The Freedom of Information Regime
Government of the Republic of South Africa v. the Sunday Times,  1 LRC 168, pp. 175-6. See, for example, Mukong v. Cameroon, 21 July 1994, Communication No. 458/1991, para. 9.7. 9 See, for example, Goodwin v. United Kingdom, 27 March 1996, Application No. 17488/90, paras. 2837. 10 Sunday Times v. United Kingdom, 26 April 1979, Application No. 6538/74, para. 62 (European Court of Human Rights). These standards have been reiterated in a large number of cases.
The Media Bill establishes a general right to access information held by public bodies (section 5). ARTICLE 19 has long advocated in favour of legislative protection for the right to information and, to that extent, welcomes this development. However, the regime of exceptions is so comprehensive as to render any right to information largely illusory. Furthermore, review of refusals to disclose information are heard by the Information and Media Commission, a body controlled by the government, rather than by an independent body. Several provisions in the Media Bill provide for exceptions.
The First Schedule lists a number of bodies to which the Act does not apply (pursuant to section 4). These include, among others, records held by officers of Parliament which relate to their functions, records of an elected local official which are not held by the local body and any record relating to the exercise of the functions of the President. Indeed, the First Schedule formally excludes from the operation of the Act any record which “has no bearing on the election campaign itself”, thereby restricting the scope of the Act in this regard to the election period, although it is possible that this is a drafting error. Section 9(4)(c) provides that public bodies do not have to provide information where granting access “is in the public interest”. This again is presumably a drafting error, with the word “not” missing from this phrase. Sections 15 – 26 provide for a comprehensive regime of exceptions from the duty to disclose information.

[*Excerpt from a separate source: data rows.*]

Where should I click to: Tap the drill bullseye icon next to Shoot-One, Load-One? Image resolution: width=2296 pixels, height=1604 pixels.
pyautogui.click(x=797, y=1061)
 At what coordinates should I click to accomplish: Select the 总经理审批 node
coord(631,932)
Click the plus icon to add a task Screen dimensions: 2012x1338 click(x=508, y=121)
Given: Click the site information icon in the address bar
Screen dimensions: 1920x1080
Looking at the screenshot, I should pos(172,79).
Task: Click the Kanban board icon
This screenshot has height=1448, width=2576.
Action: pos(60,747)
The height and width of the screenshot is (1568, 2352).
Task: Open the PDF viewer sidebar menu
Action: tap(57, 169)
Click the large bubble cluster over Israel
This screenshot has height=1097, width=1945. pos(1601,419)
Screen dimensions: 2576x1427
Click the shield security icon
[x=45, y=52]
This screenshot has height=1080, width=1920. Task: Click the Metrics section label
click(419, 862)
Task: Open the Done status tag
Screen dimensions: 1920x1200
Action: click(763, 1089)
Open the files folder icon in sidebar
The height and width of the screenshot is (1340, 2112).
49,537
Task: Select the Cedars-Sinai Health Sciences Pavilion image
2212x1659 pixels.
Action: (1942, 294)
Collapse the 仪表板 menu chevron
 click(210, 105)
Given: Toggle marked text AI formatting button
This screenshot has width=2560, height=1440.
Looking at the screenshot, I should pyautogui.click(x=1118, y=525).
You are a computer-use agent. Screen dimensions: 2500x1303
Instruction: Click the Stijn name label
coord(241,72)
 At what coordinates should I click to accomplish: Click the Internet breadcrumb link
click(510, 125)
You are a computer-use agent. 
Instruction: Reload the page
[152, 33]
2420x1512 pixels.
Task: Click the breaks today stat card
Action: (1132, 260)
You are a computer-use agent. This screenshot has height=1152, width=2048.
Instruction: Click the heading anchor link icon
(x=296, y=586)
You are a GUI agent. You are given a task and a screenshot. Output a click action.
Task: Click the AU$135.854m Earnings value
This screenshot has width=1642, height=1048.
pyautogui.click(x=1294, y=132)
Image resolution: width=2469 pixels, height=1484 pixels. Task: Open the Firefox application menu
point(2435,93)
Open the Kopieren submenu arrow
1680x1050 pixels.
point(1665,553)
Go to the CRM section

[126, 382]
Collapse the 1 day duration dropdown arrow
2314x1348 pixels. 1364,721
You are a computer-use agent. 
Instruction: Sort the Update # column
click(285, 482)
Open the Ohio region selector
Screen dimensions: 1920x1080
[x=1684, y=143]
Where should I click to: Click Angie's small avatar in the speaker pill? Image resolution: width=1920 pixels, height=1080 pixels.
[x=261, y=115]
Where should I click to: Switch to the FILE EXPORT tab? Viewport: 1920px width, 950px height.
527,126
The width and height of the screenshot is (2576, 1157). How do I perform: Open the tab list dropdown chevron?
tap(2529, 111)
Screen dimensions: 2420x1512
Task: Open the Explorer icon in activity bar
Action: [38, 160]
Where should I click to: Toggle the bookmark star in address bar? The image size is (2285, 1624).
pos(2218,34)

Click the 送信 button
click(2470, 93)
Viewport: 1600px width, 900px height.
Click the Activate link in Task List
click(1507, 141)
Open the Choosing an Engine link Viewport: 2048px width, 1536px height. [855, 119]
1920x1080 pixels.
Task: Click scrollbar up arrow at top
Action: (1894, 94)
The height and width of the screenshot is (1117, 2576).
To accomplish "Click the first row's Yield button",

Exceptions include all cabinet documents, including draft legislation, advice or recommendations provided to public bodies (with some exceptions) and information whose disclosure would “affect” relations between different levels of government or which may result in harm to the economic interest of the public body. Pursuant to section 5, non-citizens and any mass media outlet which is not registered do not have any rights under the Act. The Media and Information Commission is responsible for reviewing, upon request, any refusal to grant access to information (sections 9(3) and Part X). ARTICLE 19 is of the view that the right to access information held by public bodies is part of the general right to freedom of expression, which includes the right to seek and receive information.
We therefore welcome any moves to provide for this right in national legislation. However, the right to information as provided for in this Bill is so thoroughly undermined by the very broad regime of exclusions and exceptions, as described briefly above, as to render the right essentially nugatory. A detailed analysis of the regime of exceptions and exclusions is not provided in this Memorandum; instead, a general critique is made. Exceptions are only legitimate according to international standards if they meet a strict three-part test as follows: • the information must relate to a legitimate interest clearly defined in the law; • disclosure must threaten to cause substantial harm to that interest; and • the harm to the aim must be greater than the public interest in having the information (in other words, the law must provide for a public interest override).